The question is, can Trump and Senate Republicans do the right thing even if they try? Or will they water the stimulus proposal down, or make sure its benefits mostly flow to rich people, or add a bunch of abortion restrictions and dare Democrats to not vote for it, so that Dems can be blamed for not addressing the crisis?

Paul Krugman flat-out says that the entire Republican Party can’t do economic policy.

Why are Republicans useless at best in the face of an economic crisis? As I’ve pointed out before, there are many competent center-right economists, but the G.O.P. — not just Trump, but the whole party — doesn’t want their advice. It prefers hacks and propagandists, the people Mankiw famously called “charlatans and cranks,” whose only idea is tax cuts. The party truly has nobody left who is capable of putting together a plausible economic rescue package.

The Senate probably will eventually pass Pelosi’s bill. But with all signs pointing to a steep economic dive, we need a much bigger stimulus package — perhaps along the lines being developed by Chuck Schumer, the Senate minority leader — as soon as possible. This package shouldn’t include tax cuts; it should focus overwhelmingly on cash grants, perhaps a basic grant to every legal resident plus additional grants to those in special need.

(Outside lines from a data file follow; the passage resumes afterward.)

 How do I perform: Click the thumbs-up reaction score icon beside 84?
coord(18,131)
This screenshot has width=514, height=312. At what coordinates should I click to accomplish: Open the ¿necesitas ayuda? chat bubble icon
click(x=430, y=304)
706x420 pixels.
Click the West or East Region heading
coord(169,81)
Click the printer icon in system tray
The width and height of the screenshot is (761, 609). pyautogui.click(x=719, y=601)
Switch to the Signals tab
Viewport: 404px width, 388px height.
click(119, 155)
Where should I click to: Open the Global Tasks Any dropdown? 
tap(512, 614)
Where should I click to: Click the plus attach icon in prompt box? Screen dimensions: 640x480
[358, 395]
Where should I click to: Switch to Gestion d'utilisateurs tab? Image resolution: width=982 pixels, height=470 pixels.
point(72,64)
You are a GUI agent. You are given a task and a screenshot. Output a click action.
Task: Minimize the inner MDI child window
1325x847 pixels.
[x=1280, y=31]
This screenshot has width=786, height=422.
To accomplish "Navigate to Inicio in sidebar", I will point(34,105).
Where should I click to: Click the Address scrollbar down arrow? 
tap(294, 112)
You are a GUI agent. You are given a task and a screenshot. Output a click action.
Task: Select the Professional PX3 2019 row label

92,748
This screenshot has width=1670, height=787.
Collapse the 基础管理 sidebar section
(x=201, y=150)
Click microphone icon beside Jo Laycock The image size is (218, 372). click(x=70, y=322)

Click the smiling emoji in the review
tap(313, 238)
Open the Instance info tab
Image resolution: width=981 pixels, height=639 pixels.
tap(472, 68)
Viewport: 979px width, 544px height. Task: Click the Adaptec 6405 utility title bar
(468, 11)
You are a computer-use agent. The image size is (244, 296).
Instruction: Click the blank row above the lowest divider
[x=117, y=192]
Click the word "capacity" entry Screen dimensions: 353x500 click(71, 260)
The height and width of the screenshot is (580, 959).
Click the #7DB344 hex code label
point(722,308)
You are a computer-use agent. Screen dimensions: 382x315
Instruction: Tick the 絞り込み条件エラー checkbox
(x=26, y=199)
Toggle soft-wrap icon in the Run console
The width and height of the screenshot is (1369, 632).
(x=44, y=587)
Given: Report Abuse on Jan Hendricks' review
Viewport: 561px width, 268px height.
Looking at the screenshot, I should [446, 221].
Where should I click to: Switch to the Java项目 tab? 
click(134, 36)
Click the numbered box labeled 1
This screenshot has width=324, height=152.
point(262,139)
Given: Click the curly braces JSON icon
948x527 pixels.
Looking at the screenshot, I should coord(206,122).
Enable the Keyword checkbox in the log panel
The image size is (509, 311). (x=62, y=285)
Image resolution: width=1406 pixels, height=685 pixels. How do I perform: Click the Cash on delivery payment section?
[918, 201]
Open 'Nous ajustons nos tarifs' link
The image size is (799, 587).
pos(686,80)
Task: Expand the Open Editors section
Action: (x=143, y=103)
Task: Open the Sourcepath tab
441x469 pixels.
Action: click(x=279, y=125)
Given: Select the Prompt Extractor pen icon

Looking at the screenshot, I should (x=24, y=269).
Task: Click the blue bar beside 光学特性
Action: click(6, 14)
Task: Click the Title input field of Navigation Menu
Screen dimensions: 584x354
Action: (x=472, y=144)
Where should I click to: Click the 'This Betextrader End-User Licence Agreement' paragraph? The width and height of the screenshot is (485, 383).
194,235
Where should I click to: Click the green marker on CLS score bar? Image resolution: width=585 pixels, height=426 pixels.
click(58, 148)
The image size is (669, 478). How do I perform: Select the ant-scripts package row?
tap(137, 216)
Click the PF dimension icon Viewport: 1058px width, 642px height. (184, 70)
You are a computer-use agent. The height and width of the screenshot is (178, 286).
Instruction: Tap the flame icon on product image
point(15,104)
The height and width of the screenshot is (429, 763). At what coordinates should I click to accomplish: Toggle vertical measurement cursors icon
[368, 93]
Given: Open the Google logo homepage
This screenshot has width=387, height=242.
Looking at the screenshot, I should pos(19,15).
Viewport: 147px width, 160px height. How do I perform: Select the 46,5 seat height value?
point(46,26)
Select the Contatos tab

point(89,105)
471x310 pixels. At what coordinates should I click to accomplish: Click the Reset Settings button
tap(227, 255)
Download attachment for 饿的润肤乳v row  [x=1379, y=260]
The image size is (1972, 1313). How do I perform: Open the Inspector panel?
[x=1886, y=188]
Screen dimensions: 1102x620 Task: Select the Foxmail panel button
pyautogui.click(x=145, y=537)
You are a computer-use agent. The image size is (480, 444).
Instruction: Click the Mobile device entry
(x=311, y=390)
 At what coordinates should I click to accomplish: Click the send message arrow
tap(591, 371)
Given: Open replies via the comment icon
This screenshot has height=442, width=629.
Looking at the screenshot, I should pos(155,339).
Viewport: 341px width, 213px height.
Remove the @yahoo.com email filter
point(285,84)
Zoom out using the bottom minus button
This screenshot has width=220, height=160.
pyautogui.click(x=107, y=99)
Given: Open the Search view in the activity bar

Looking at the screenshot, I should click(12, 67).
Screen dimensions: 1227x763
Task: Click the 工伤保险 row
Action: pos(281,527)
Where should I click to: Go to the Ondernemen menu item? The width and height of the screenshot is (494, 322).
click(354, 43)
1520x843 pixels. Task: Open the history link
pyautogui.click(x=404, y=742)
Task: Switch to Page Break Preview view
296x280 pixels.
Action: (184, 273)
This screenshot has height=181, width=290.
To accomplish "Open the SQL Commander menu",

And since there’s nobody left in the G.O.P. who can put together a coherent stimulus plan, Democrats will have to do the job, perhaps with help from the Federal Reserve intervention to stabilize highly stressed financial markets.

Economists agree that Trump’s favorite idea — a payroll tax cut — is a bad idea, mostly because it does nothing for those not getting a paycheck. But maybe he’ll warm to the cash giveaway, thinking it will buy him some votes.

David Atkins has an excellent analysis at Washington Monthly, Trump Is Running a Pandemic Response Like a Business, With Disastrous Results. This goes further than just explaining why Trump is screwing up; it explains why Republican ideas about the government’s role in the economy are screwed up, and why government must not be run like a business.

Today’s fast-moving capital markets are explicitly designed to be reactive rather than proactive, and every incentive built into them is to push for growth at all costs. Problems are meant to be pushed to the side and out of sight so the good times can keep rolling at the top; inconvenient costs are externalized and socialized on the backs of workers, the impoverished, and the environment. In the best of times, this dynamic creates massive inequalities and injustices that the market doesn’t notice, because the victims most affected are insignificant to—and go unnoticed by—the invisible hand. In the worst of times, however, it utterly hobbles a society’s ability to respond to crises that require active management before they can be directly felt in the marketplace.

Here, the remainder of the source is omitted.